● **CONSIGNE ÉCRITE A**: Selon la présentation du film Mère et fils, en quelle année Călin Peter Netzer est-il né ?

|---|

Cornelia, 60 ans, mène une vie privilégiée à Bucarest, entourée de ses amis riches et puissants. Pourtant, les relations tendues qu’elle entretient avec son fils la tourmentent. Celui-ci repousse autant qu’il peut la présence d’une mère possessive. Quand Cornelia apprend qu’il est impliqué dans un accident de voiture qui a coûté la vie à un enfant, elle va utiliser toute son influence pour le sortir de cette situation où il risque une sévère peine de prison. Mais l’enfer du fils est pavé des bonnes intentions de sa mère. La frontière entre amour maternel et manipulation est mince…
Ours d’or, Prix FIPRESCI – festival du film de Berlin 2013
Représentant de la Roumanie à l’Oscar du Meilleur Film Etranger
Grand Prix ARTE MARE- Festival du film de Bastia 2013
Avec : Luminita Gheorghiu CORNELIA • Bogdan Dumitrache BARBU • Ilinca Goia CARMEN • Natasa Raab OLGA CERCHEZ • Florin Zamfirescu AURELIAN FAGARASANU • Vlad Ivanov DINU LAURENTIU
Réalisation Călin Peter Netzer • Scénario Răzvan Rădulescu & Călin Peter Netzer • Image Andrei Butica • Son Cristian Tarnovetchi • Montage Dana Lucretia Bunescu • Production Parada Film, Călin Peter Netzer & Ada Solomon • Avec le soutien du Centre de Cinématographie de Roumanie, Programme Media de l’Union Européenne, Odyssey Communication Bv, Mccann Erikson, Real Top Media, Etno Media, Teleclub. Soti Cable Neptun. • Avec la participation de HBO Roumanie
Călin Peter Netzer
Călin
Peter Netzer est né en Roumanie en 1975. En 1983, il immigre en
Allemagne avec ses parents. En 1994, il rejoint l’université nationale
de théâtre et cinéma de Bucarest, au département de réalisation, dont il
sort diplômé en 1999.
Ses premiers films, tous deux intitulés Maria (le court
métrage en 1997 et le long métrage en 2003) sont sélectionnés et
récompensés dans de prestigieux festivals internationaux. Son premier
long métrage est présenté au Festival de Locarno en 2003, où il reçoit
le Grand prix du Jury et les prix d’interprétation pour les deux acteurs
principaux ; il est également nommé aux European Film awards.
Son film suivant, Medal of Honor (2009), est sélectionné dans
plus de 30 festivals parmi lesquels le Festival de tessalonique dont il
repart avec l’Alexandre d’argent et quatre autres prix. Il remporte
également deux prix Gopo (équivalent roumain des César pour le meilleur
acteur et meilleur scénario).
Mère et fils est le troisième
long métrage de Călin Peter Netzer. Il remporte l’Ours d’Or du meilleur
film et le prix FIPRESCI au Festival de Berlin 2013. Le film est désigné
par la Roumanie pour l’Oscar du meilleur film étranger.

|---|

● **CONSIGNE ÉCRITE B**: Reprenez telles quelles les entrées, en commençant par la ligne qui contient « [Section difficulty ratings] (374, 1061) » et en allant jusqu'à la fin des entrées.

Entrées de pointage pour captures d'écran et pages:
|---|

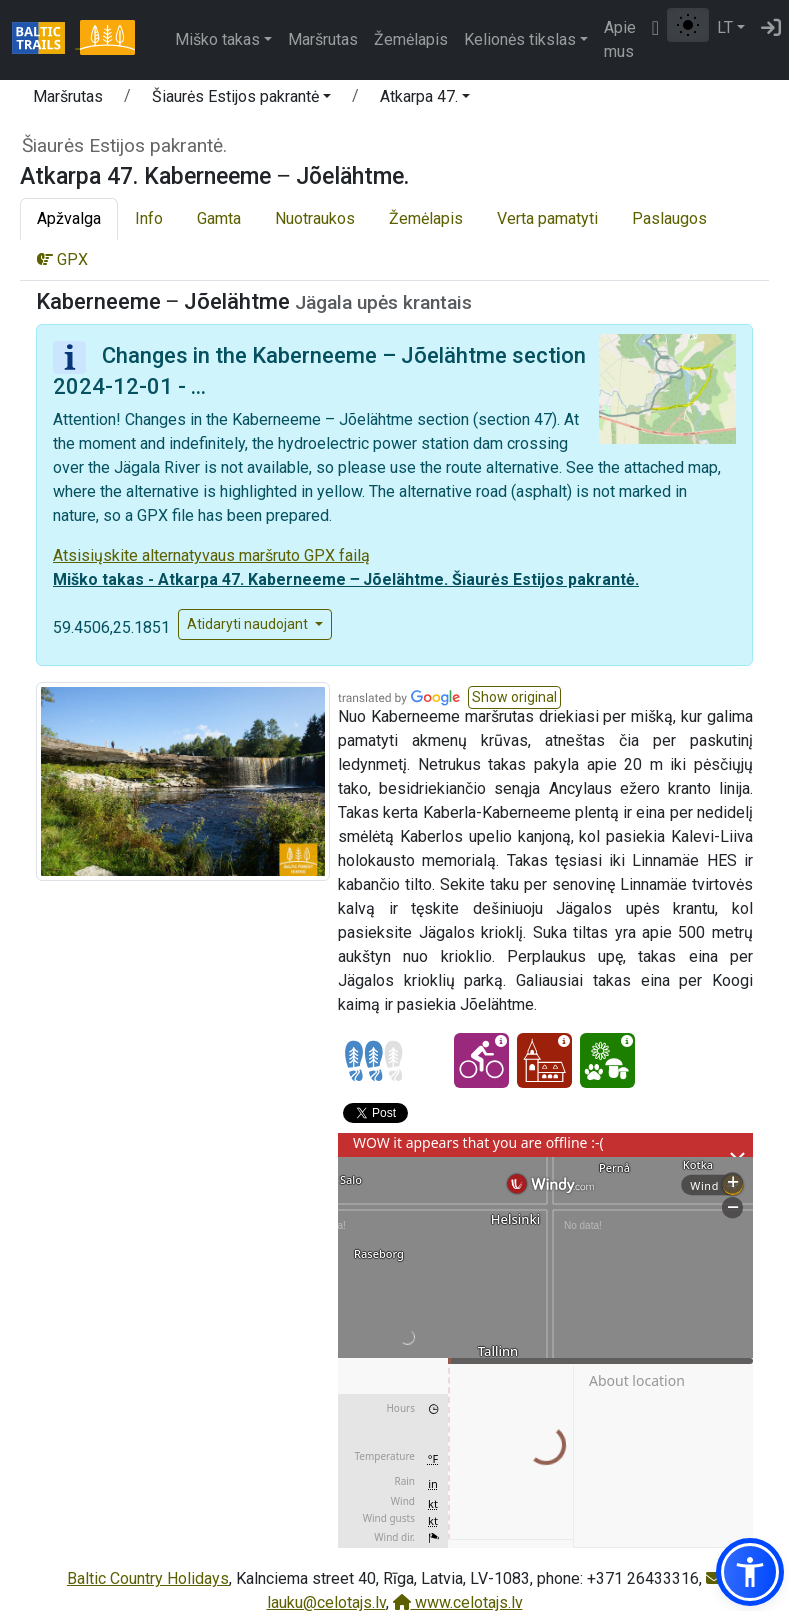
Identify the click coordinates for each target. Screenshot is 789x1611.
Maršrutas (323, 39)
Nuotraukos (315, 218)
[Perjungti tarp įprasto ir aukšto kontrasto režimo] (688, 25)
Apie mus (620, 39)
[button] (241, 100)
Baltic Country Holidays (148, 1578)
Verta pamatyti (547, 218)
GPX (62, 259)
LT (725, 27)
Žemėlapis (411, 39)
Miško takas (217, 39)
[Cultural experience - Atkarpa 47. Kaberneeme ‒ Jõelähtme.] (544, 1060)
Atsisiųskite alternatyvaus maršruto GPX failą (211, 555)
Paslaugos (669, 218)
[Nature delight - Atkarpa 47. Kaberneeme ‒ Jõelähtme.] (607, 1060)
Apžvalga (69, 218)
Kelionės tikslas (520, 39)
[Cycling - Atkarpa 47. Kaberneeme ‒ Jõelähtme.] (481, 1060)
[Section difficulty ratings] (374, 1061)
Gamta (219, 218)
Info (149, 218)
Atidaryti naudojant (249, 624)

|---|

● **RÉPONSE FINALE A**: En 1975.

● **RÉPONSE FINALE B**:
[Section difficulty ratings] (374, 1061)
Gamta (219, 218)
Info (149, 218)
Atidaryti naudojant (249, 624)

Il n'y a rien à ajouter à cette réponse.